One day, one of her tentmates had an odd little self-care package from home. The moment opened Lanza up to something she hadn’t known was missing. “I didn’t notice it until my tentmate Morgan, a veteran of this project, had a bunch of essential oils with her and I was like ‘what is this hippie nonsense’,” Lanza says.
And that’s when it hit her. In Antarctica, the cold lifelessness robs people of sensory inputs we all take for granted — especially the sense of smell. Morgan, the tentmate, would play rain sounds and sniff on floral smells.
“It was so powerful and familiar, and I realized I had not smelled that or heard the sound of rain and was starved of that for two months,” Lanza says.

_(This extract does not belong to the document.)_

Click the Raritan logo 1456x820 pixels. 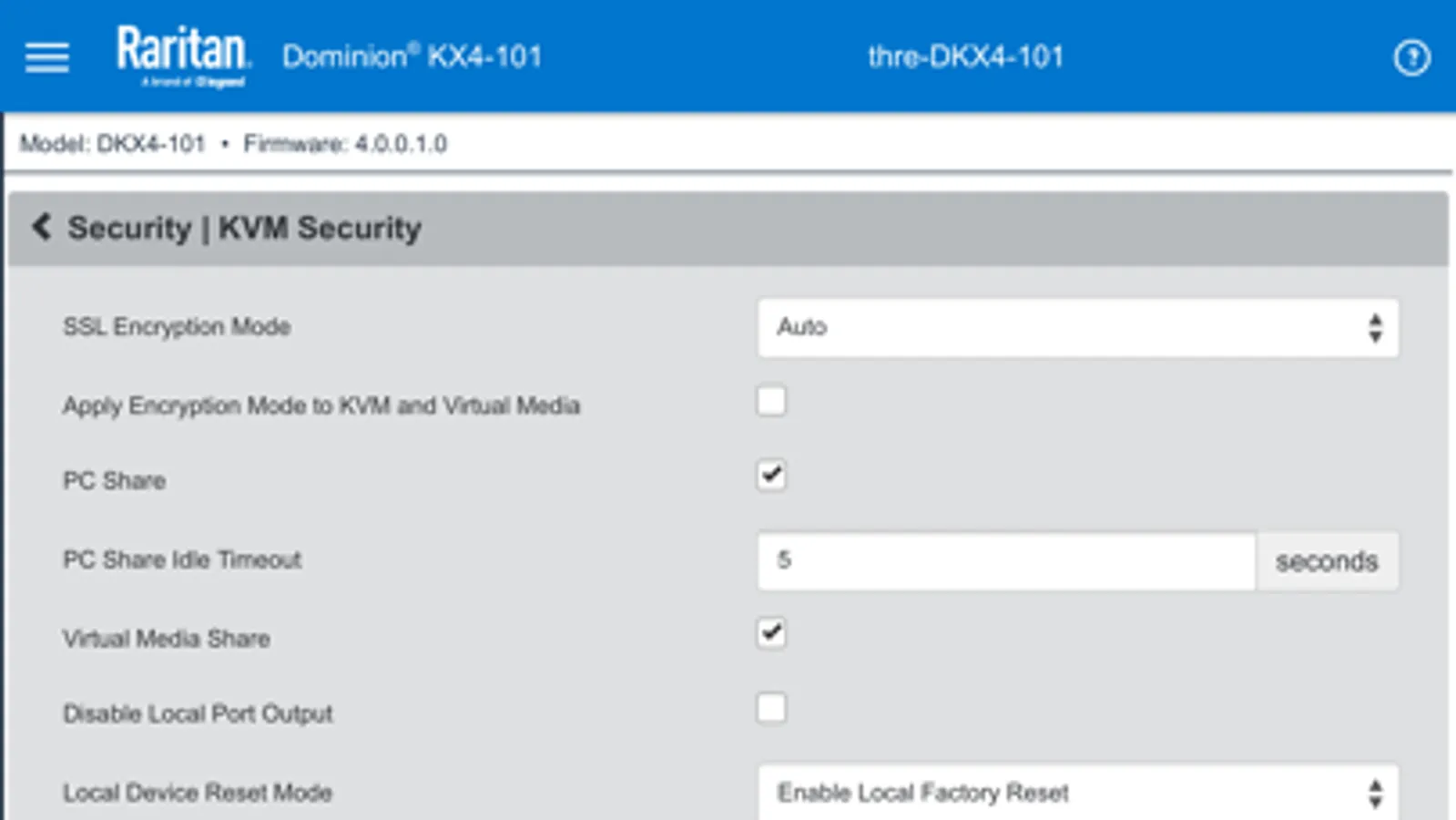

From that moment on, she’s had her mind on one thing future Mars explorers might be missing out on: the smells of everyday life, whether that’s a May lilac bloom or the strong, complex sting of compost. Like fresh veggies or talking to family in real-time, our sense of smell is a forgotten link to home.
Outer Space Lip Balm
Tanya Harrison, director of research at Arizona State University’s Space Technology and Science (NewSpace) Initiative, has been putting her lab to work on smells. It’s a two way street, both distilling the smells of Earth for future explorers as well as trying to capture the smells of space.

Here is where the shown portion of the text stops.